Saturday, October 18, 2008

The Maan on the Bailout

Recent events have forced the Maan back on print, and the topic of my distress is the Financial Bailout. This so-called requirement will keep us from somehow collapsing as an economy and devolve into some kind of post apocalyptic wasteland where people are hunted for food and the only currency is water. Or at least that is what the proponents of this $700 million dollar waste of YOUR money and further tool to degrade the value of our dollar will have you believe. Up to this point, I thought that carte blance handouts were reserved for the opportunistic low income crowd in this country that have come to feel that you don't actually have to work to make a living. It seems Wall Street has caught on....
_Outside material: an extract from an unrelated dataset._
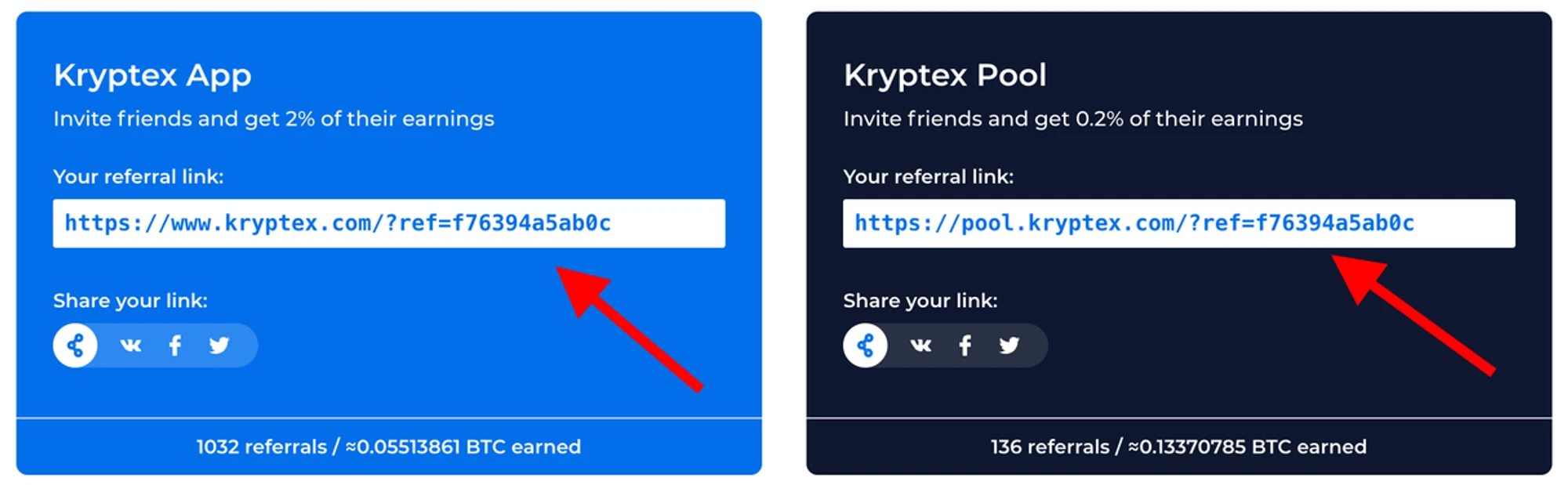Click 'Your referral link:' label in Kryptex App
Image resolution: width=1568 pixels, height=485 pixels.
pyautogui.click(x=139, y=177)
You see Wall Street is doing what the welfare fraud crowd has known for years...if you make yourself enough of a burden on society, eventually someone will pay up. And pay up we are..to the tune of $700 million dollars.

Back in the old days, you know, during the ideals of free market economy, companies that completely botched their business plan, abandoned all semblances of risk management and generally fucked away every last dollar in their pockets with over-inflated executive salaries and over the top stadium sponsorship deals (ok, they didn't have stadium naming rights in the old days, but you get my drift), met the fate of so many before: bankruptcy and extinction. And that was a GOOD thing. Companies with dangerous operating practices and sloppy balance sheets were replaced or bought and revamped into more lean, sensible versions of their predecessors, and despite a few tough years of adjusting, the economy was able to press on, with the memory of what not to do fresh in its mind.

But Senate and the administration has caved into the NOW crowd and taken all that necessary pain away, leaving none of the concerned parties with the welts of a financial thrashing that would teach them the lesson to never let this disaster happen ever again.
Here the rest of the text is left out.